Another highlight of the year was the incoming freshman class, which was among the most academically accomplished in the university’s history. A number of our campuses recorded large gains in average SAT scores for the incoming class as well as sharp increases in the number of Indiana 21st Century scholars. At IU Bloomington, which enrolled its largest freshman class ever, more than one-third of our new students finished in the top 10 percent of their high school graduating class.
Once on campus, our students continue to excel in the classroom, as well. A full list of honors received by IU students in the past year would fill multiple computer screens, but our students were, once again, among recipients of some of the most prestigious undergraduate and graduate scholarships and fellowships.
Among the extremely competitive awards given to IU students were four Goldwater scholarships for undergraduate study, a Truman scholarship for undergraduate and graduate school work, and a Mitchell scholarship, which funds two years of graduate study in Ireland. In addition, several IU students received awards from the National Science Foundation to attend graduate school.
The affordability of an IU education remains an essential priority of the university. But despite a large increase in institutional aid over the past several years, which has kept average net cost of attendance at all IU campuses competitive—indeed, IU Bloomington has the lowest average net cost of attendance in the Big Ten—we understand that for many students, taking on debt is the only feasible way to earn a college degree.
With that in mind, the university has launched a series of initiatives, such as the MoneySmarts program, over the past two years designed to help students better understand their finances and the implications of taking on student debt. These efforts have paid immediate dividends in the form of sharply lower rates of borrowing. In fact, both the number of students borrowing and the total amount borrowed fell by 11 percent in the most recent academic year—far greater than the national average.
The innovative and effective nature of these initiatives has received considerable national attention, and we have been informed that IU is to receive a major award from the prestigious American College Personnel Association for MoneySmarts. Many of these initiatives were developed by the office of IU Senior Vice President and Chief Financial Officer MaryFrances McCourt, who just a few weeks ago was named 2014 CFO of the Year among nonprofit organizations by the Indianapolis Business Journal, reflecting again the emphasis that IU puts on administrative excellence.
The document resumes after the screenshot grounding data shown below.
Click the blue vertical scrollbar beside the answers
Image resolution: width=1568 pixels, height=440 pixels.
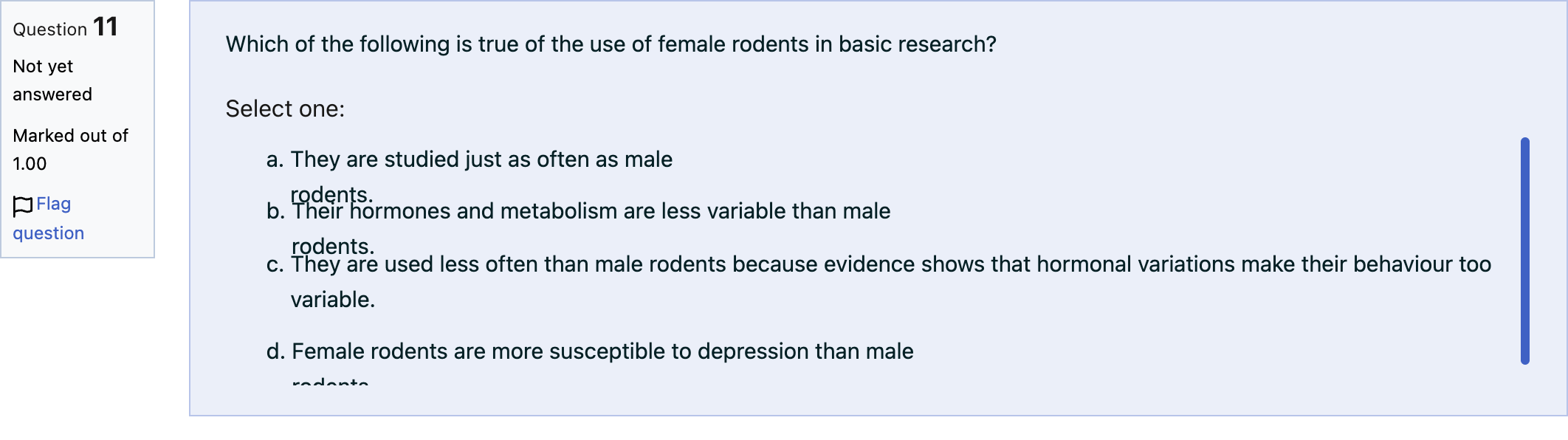tap(1525, 251)
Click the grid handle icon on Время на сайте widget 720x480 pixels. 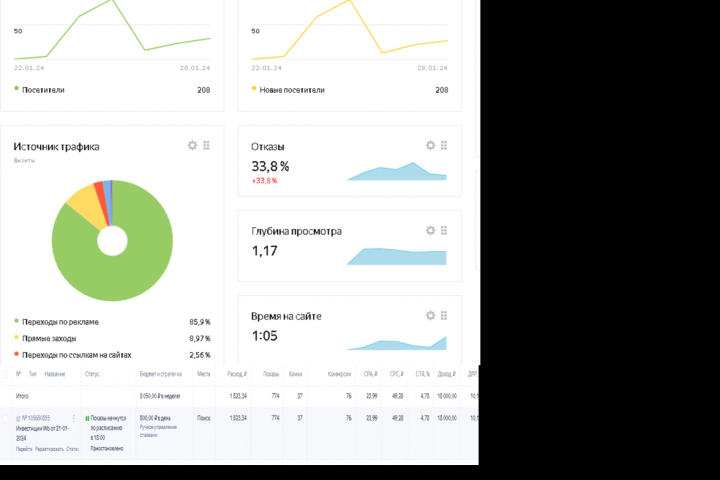point(444,316)
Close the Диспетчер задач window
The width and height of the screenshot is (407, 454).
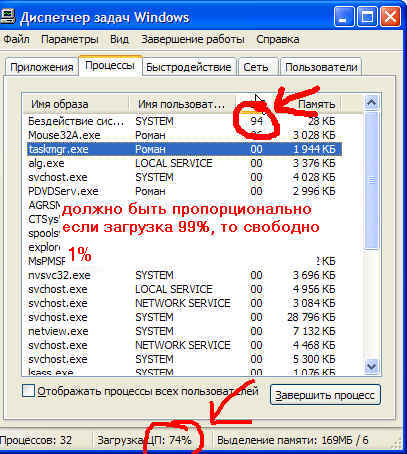tap(390, 17)
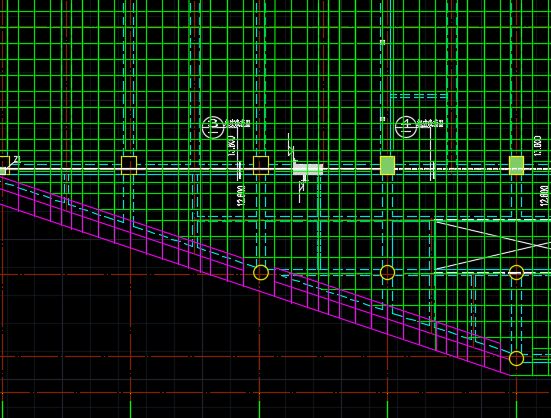Select the annotation text beside marker 1
551x418 pixels.
(430, 124)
Award-winning scholars and researchers
A university is only as strong as the faculty members who educate students and perform valuable research, and our IU faculty had an outstanding year by almost any measure. IU faculty members accounted for $535 million in research expenditures in the most recent fiscal year, playing a critical role in sustaining IU’s position as an engine for intellectual and economic development in the state of Indiana.
And our faculty continues to earn individual recognition, too. Richard DiMarchi, distinguished professor of chemistry at IU Bloomington and one of the university’s most prolific researchers, was named to the National Inventors Hall of Fame and a National Inventors Fellow this year. In addition, three IU faculty members were elected to the American Academy of Arts and Sciences last month, bringing the number of AAAS fellows associated with IU to 89. Those elected were:
- Edward J. Berbari, Chancellor’s Professor and chair of the biomedical engineering department at Indiana University-Purdue University Indianapolis.
- P. Sarita Soni, professor emerita in the School of Optometry at Indiana University Bloomington.
- Thomas Sterling, professor of computer science in the School of Informatics and Computing at Indiana University Bloomington.
Researchers across many fields at IU are collaborating in an increasingly interdisciplinary fashion to push the boundaries of discovery in the sciences, humanities and arts. For example, IU established the Network Science Institute this fall—one of the nation’s first interdisciplinary centers in this new and dynamic field—while October's opening of the IU Neuroscience Research Building in Indianapolis, in tandem with the adjacent IU Health Neuroscience Center clinical facility, creates one of the largest concentration of neuroscience researchers and practitioners in the country.
A year of change and progress on IU regional campuses
IU’s regional campus, which educate nearly 40,000 students each year, continue to play a vital role in increasing educational attainment levels in Indiana, as well as serving as important community partners in their home regions. Many are adding new academic programs designed to meet the economic needs of their regions, and the state and university continue to invest in new facilities, such as the Louise E. Addicott and Yatish J. Joshi Performance Hall, which opened this year at IU South Bend, and the new Student Events and Activities Center at IU East, for which ground was broken just last month.